> [Required work]:
• A. Please quote everything in the passage on Russia after the October Revolution from "4 – What Changed" down to "by the government).".
• B. Answer these from the passage on Russia after the October Revolution:
(i) What new name did the Bolsheviks give themselves?
(ii) When was the Russian Parliament (Duma) shut down?
(iii) What happened to banks and large industries?
• C. Carry on the passage about Russia after the October Revolution from its last line.

======== Provided passage

4 – What Changed After October? 
After the Bolsheviks took power in the October Revolution, they began transforming Russia into a socialist state. 
1. Immediate Changes Announced
  • Land was declared the property of all people and given to peasants.
  • Banks and large industries were nationalized (taken over by the government).
  • Workers took control of factories.
  • Church lands were seized.
  • Banned  old titles of aristocracy.
  •  New uniforms were disigned for the army and officials and compition organised in 1918 - when the Soviet hat ( budeonovka) was chosen.
2. Lenin Takes Control
  • The Bolsheviks formed a new government called the Soviet Government.
  • Lenin became the leader.
  • They renamed themselves the Communist Party.
3. The Bolsheviks in Power
  • The new government was based on Soviets (councils of workers and soldiers).
  • They failed to gain majority support.
  • January 1918 The Russian Parliament (Duma) was shut down.
  • Only Communist Party members were allowed to stand in elections later.
  • Treaty of Brest-Litovsk (March 1918)

================
======== Given entries

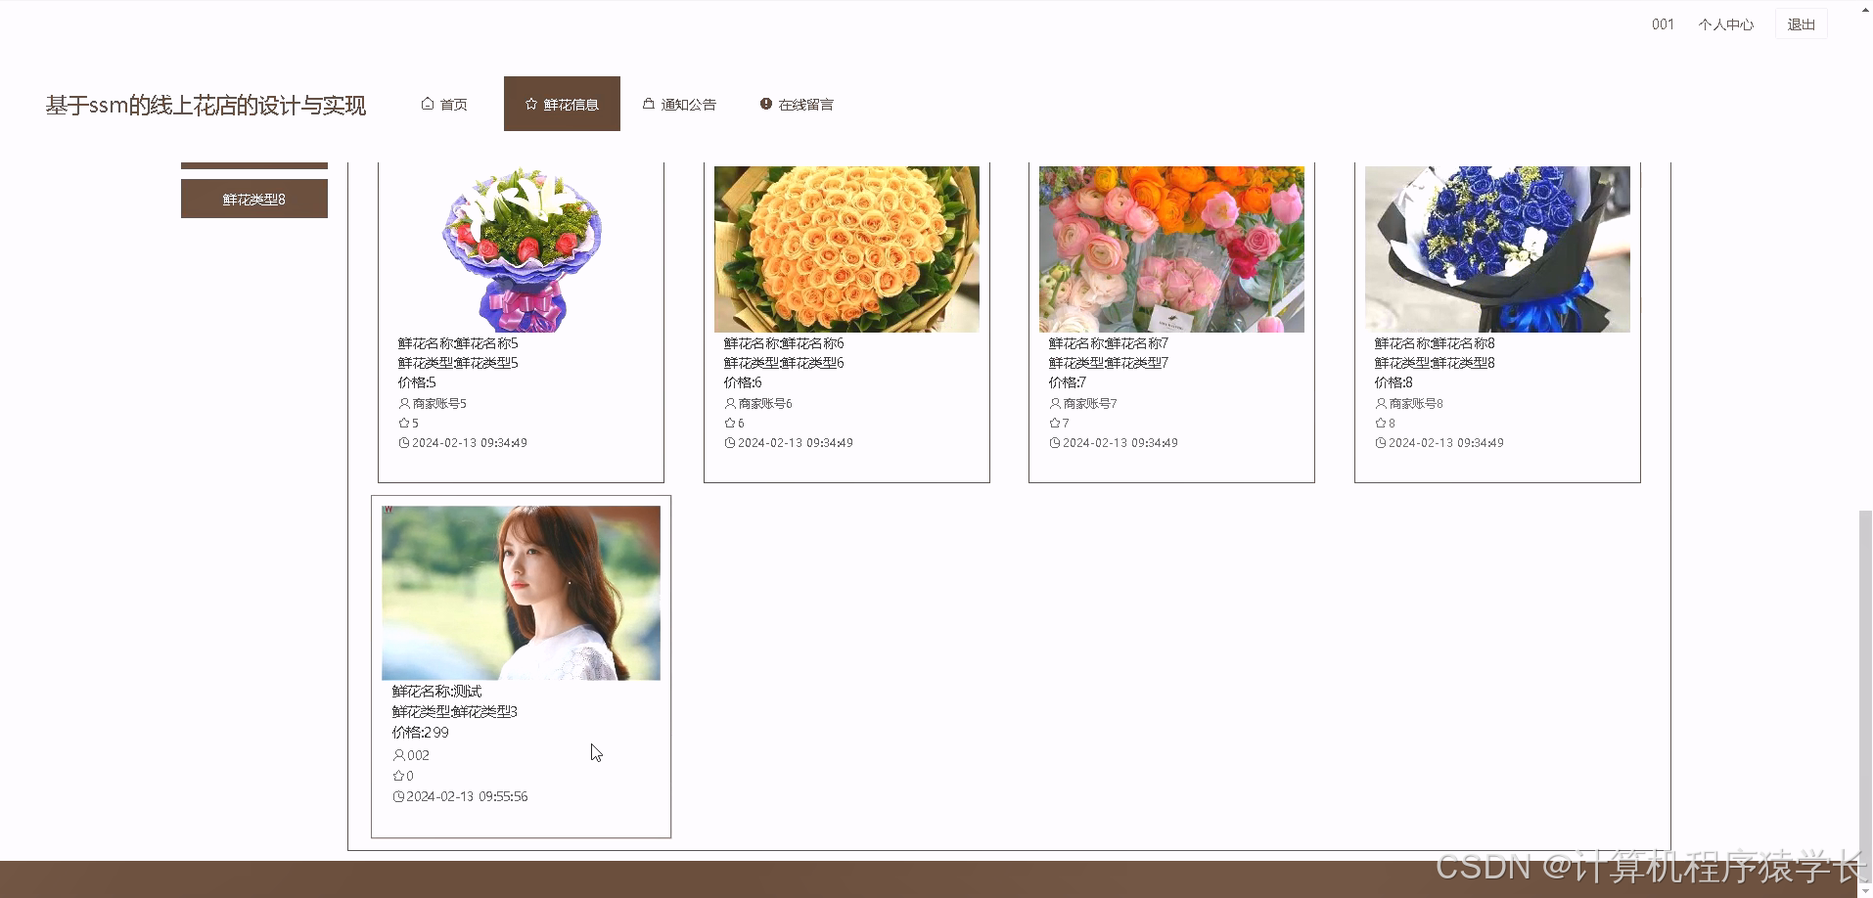Switch to the 首页 tab
The height and width of the screenshot is (898, 1873).
click(x=452, y=103)
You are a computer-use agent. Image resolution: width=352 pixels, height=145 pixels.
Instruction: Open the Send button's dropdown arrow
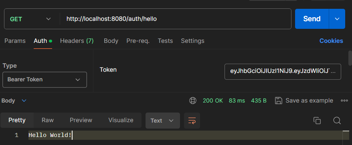pyautogui.click(x=337, y=19)
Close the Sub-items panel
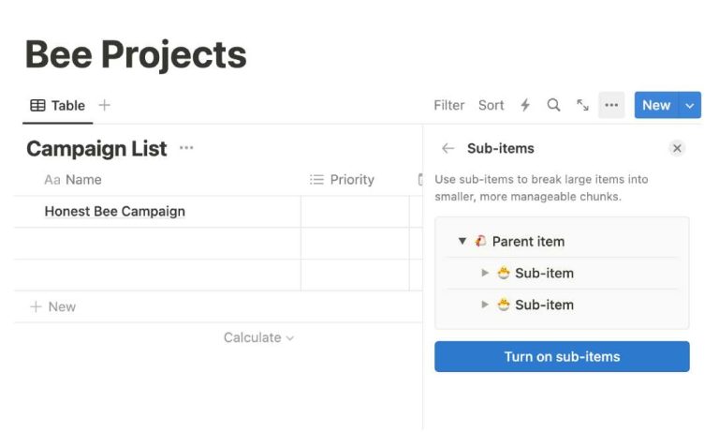719x432 pixels. tap(677, 148)
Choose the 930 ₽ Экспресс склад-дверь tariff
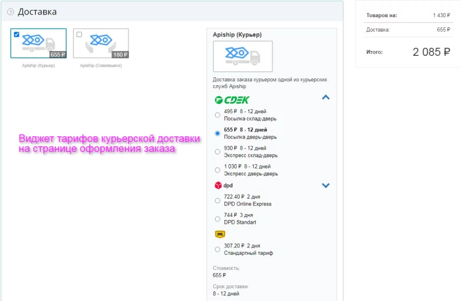This screenshot has height=301, width=461. point(217,151)
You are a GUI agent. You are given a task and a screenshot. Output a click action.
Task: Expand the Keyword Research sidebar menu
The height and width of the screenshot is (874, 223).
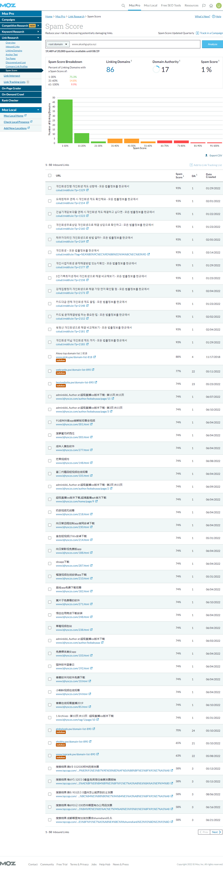38,32
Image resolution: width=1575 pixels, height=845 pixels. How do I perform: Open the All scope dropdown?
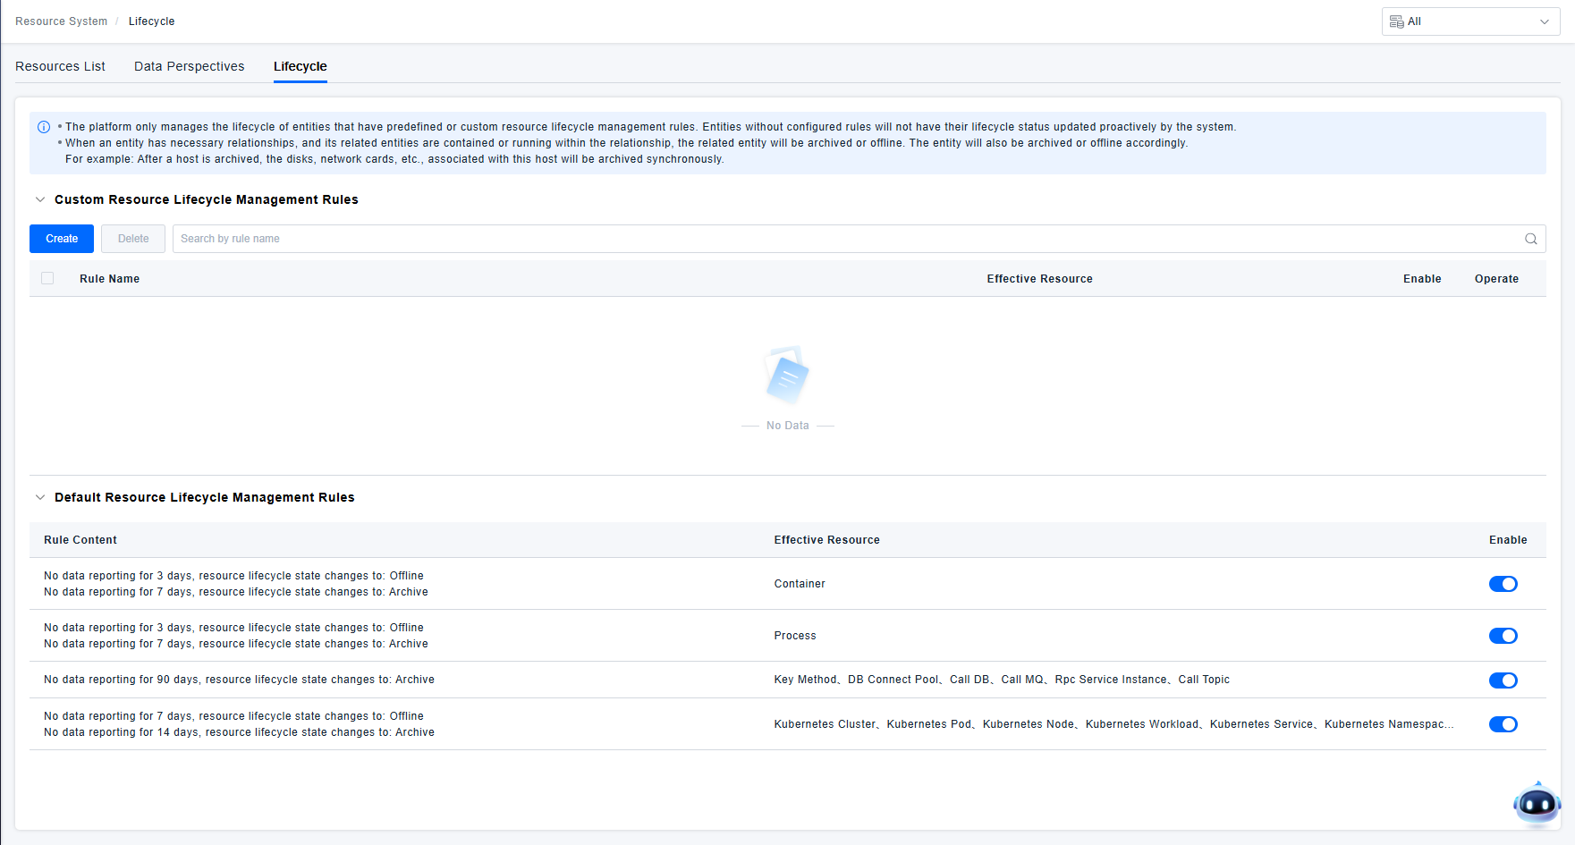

================

> [The responses]:
• A.
4 – What Changed After October? 
After the Bolsheviks took power in the October Revolution, they began transforming Russia into a socialist state. 
1. Immediate Changes Announced
  • Land was declared the property of all people and given to peasants.
  • Banks and large industries were nationalized (taken over by the government).

• B.
(i) The Communist Party.
(ii) January 1918.
(iii) They were nationalized (taken over by the government).

• C.
  • Russia withdrew from World War I by signing this treaty with Germany.
  • However, Russia lost a lot of land.
  • The seceret police Called the "CHEKA", later OGPU and NKVD). punished those who criticised the Bolsheviks.
4.1 Civil War 
  • Many people were against the Bolsheviks:
  • Landowners, nobles, Tsar supporters, and foreign countries (like Britain and France).
  • Organised troop to fight the Boldheviks Red, Whites and Green (Socialist Revolutionaries)
  • They formed the “Whites”(Pro-Tsarist).
  • The Bolsheviks (“Reds”) fought against them in a civil war.
  • The Red Army, led by Leon Trotsky, won the war.
Harsh Measures by the Bolsheviks
  • Started the policy of War Communism:
  • They seized the land.
  • January 1920 the Bolsheviks controlled most of the former Russian empire
  • Cooperation with non-Russian nationalist and Muslim jadidists they succeeded.
  • Government controlled all industries and food.
  • Peasants were forced to give food to the army and cities.
  • People who opposed were arrested, killed, or sent to labour camps.
7. Formation of the USSR (1922)
  • After winning the civil war, the Bolsheviks formed the USSR (Union of Soviet Socialist Republics).
  • It was the world’s first socialist country.
4.2 – Making a Socialist Society
After the Bolsheviks came to power in the October Revolution of 1917, their goal was to build a socialist society.
a. Nationalization of Economy
  • Banks, factories, railways, and other industries were taken over by the state.
  • Private businesses were banned.
  • Property (especially land) was taken from nobles and given to peasants.
b. Control Over Production
  • Workers' committees were set up to run factories.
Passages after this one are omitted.